Elsa stirred, opened her eyes briefly, and then closed them again.
I told him, “There is nothing out there more dangerous than what’s in here. This is the most dangerous, evil place on Earth. Mother is gone. And Father and George? If they’re dead, it’s because of the Republic and their monitoring and eavesdropping and rewards for reporting on our own neighbors. And if they’re alive and have somehow gotten away from here then they can help us.” My brain ran with the thought, however improbable it may have been. “Maybe that’s it, David, maybe Father telling me about those grain bags and an escape plan was a hint, a clue! What if they are out there, just waiting for all of us to join them?”

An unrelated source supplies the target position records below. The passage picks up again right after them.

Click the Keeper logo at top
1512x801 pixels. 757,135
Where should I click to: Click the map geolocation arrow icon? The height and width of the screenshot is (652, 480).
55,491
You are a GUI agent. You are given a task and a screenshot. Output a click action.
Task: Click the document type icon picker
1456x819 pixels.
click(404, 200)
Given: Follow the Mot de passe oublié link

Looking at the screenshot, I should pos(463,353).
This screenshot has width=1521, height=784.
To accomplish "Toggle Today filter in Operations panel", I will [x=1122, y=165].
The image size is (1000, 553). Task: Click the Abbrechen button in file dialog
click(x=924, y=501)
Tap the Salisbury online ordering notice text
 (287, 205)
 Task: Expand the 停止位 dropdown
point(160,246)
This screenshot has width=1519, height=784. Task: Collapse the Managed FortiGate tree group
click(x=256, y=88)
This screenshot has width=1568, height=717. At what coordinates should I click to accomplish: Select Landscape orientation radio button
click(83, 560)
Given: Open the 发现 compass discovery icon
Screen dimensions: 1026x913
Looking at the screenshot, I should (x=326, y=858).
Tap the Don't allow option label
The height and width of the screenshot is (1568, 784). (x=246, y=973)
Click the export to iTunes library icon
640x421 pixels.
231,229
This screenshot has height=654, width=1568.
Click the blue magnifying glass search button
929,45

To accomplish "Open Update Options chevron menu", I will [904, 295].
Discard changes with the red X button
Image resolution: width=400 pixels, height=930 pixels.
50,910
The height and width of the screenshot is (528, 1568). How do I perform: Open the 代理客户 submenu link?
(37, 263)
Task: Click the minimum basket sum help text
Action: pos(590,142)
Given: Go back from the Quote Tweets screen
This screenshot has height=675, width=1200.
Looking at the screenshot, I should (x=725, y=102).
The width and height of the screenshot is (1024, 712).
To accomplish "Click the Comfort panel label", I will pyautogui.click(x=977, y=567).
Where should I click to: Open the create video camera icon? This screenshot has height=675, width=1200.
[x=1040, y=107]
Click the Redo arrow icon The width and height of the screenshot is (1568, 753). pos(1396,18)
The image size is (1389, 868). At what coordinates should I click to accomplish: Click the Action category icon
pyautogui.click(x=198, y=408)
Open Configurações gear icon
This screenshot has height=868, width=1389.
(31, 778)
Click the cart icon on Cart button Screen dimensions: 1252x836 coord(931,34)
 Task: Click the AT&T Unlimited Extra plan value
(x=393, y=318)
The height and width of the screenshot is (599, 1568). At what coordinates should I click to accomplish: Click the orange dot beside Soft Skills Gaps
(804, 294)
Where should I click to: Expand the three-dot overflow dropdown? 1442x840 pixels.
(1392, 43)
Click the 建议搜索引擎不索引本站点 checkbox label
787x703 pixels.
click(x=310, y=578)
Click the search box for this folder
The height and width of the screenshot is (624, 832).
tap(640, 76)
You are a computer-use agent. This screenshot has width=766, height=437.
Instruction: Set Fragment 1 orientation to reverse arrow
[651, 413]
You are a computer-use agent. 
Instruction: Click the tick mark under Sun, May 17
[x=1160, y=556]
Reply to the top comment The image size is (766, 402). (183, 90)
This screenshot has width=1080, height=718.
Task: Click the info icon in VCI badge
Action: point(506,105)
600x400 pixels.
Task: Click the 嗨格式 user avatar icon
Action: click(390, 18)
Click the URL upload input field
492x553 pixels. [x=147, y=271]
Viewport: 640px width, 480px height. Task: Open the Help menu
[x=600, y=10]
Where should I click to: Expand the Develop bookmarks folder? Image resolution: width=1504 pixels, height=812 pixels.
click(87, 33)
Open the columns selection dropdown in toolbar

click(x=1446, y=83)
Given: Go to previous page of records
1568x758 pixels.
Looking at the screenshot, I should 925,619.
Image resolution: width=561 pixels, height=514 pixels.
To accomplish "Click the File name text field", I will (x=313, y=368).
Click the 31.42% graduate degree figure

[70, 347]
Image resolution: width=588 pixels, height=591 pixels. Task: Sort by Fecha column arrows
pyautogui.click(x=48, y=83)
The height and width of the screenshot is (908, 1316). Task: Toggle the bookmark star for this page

David just shook his head. He looked sad for me. “It wasn’t a clue, Emmeline. Your Father and George had no grand plan and they aren’t out there living with the shadow people and waiting for us. They’re dead. Deep inside you know that.”
His words hurt, but at that moment I realized that David had fallen into his own trap. In trying to temper my hope he’d inadvertently admitted that life had absolutely no value to the Authorities. If they could kill my Father and George without so much as a second thought, then what else were they capable of?